# Test vllm inference Llama 3B

## Links
- [Extending competition](https://www.kaggle.com/competitions/arc-prize-2024/discussion/536832)

## TODOs
- Inference with adapters and float16
- Inference and pixel metrics
- Data augmentations on the fly with formatter
- Filter data by number of tokens
- Prompts class with config
- Config for training in JSON

***

## Imports

In [None]:
import gc
import os
import torch
from typing import List, Optional, Tuple

# Prompts
# from notebooks_utils import create_eval_dataset

# Transformers
from transformers import AutoModelForCausalLM, AutoTokenizer, BitsAndBytesConfig

# vLLM
from vllm import EngineArgs, LLMEngine, RequestOutput, SamplingParams
from vllm.lora.request import LoRARequest

## Docs

In [None]:
?SamplingParams

## Config

In [None]:
BASE_MODEL_ID = "finetuned_models/base-llama-32-3B-fp16-4bit"
# LORA_MODEL_ID = "finetuned_models/tmp_finetuning_llama_3B_max_seq_3072_comb_instr"
# LORA_MODEL_ID = "tmp_finetuning_llama_3B_max_seq_3072_comb_short"
LORA_MODEL_ID = "tmp_finetuning_llama_3B_max_seq_3072_comb_descr"

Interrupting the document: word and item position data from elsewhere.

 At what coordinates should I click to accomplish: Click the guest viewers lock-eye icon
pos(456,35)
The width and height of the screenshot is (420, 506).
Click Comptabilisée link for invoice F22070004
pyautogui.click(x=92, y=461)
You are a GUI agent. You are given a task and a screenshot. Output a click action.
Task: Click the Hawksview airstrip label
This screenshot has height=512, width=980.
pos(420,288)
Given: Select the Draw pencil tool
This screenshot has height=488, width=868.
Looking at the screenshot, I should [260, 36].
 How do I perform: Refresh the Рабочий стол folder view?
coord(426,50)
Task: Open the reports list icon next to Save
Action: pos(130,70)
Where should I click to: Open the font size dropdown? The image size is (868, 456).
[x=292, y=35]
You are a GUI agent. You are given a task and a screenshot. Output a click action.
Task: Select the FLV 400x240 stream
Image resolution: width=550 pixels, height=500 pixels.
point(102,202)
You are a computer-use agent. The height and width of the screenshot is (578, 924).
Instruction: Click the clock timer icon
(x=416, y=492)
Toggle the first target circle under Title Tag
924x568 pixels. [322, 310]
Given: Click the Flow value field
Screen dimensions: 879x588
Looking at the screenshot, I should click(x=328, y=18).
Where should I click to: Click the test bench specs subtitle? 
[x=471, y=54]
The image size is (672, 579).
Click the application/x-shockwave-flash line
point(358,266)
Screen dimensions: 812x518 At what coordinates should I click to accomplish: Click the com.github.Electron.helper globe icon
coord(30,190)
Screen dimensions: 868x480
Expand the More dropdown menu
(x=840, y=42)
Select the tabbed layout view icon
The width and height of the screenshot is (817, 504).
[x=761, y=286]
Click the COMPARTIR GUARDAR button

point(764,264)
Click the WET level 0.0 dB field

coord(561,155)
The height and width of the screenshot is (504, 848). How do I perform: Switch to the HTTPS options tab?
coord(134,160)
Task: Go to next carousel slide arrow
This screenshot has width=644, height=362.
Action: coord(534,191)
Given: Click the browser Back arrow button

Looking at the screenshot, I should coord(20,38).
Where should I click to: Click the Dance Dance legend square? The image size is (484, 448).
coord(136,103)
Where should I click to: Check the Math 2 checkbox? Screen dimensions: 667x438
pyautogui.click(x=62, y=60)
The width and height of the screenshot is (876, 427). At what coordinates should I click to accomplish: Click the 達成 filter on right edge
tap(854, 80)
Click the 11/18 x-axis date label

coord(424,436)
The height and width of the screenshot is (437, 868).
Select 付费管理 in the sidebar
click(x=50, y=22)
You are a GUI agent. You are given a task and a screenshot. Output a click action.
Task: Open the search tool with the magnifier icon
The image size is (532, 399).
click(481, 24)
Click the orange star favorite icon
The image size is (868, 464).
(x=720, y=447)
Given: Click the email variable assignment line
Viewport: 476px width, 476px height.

postfix = "-".join(LORA_MODEL_ID.split("_")[-3:])
MERGED_MODEL_ID = "finetuned_models/finetuned-llama-32-3B-fp16-4bit-merged" + "-" + postfix
assert os.path.exists(MERGED_MODEL_ID), f"{MERGED_MODEL_ID} does not exist"

PROMPT_FN = None
if MERGED_MODEL_ID.endswith("instr"):
    PROMPT_FN = prepare_input_v2
elif MERGED_MODEL_ID.endswith("descr"):
    PROMPT_FN = prepare_input_v3
elif MERGED_MODEL_ID.endswith("short"):
    PROMPT_FN = prepare_input_short

MAX_SEQ_LENGTH = 3072
MAX_NUM_EVAL_TASKS = 400

print(f">>> {BASE_MODEL_ID=}")
print(f">>> {LORA_MODEL_ID=}")
print(f">>> {MERGED_MODEL_ID=}")

## Evaluation dataset

In [None]:
eval_dataset = create_eval_dataset(
    base_model_id=BASE_MODEL_ID,
    max_seq_length=MAX_SEQ_LENGTH,
    max_num_eval_tasks=MAX_NUM_EVAL_TASKS,
    prepare_input_fn=PROMPT_FN,
    verbose=True,
)

In [None]:
prompts = [sample["conversations"][0]["content"] for sample in eval_dataset]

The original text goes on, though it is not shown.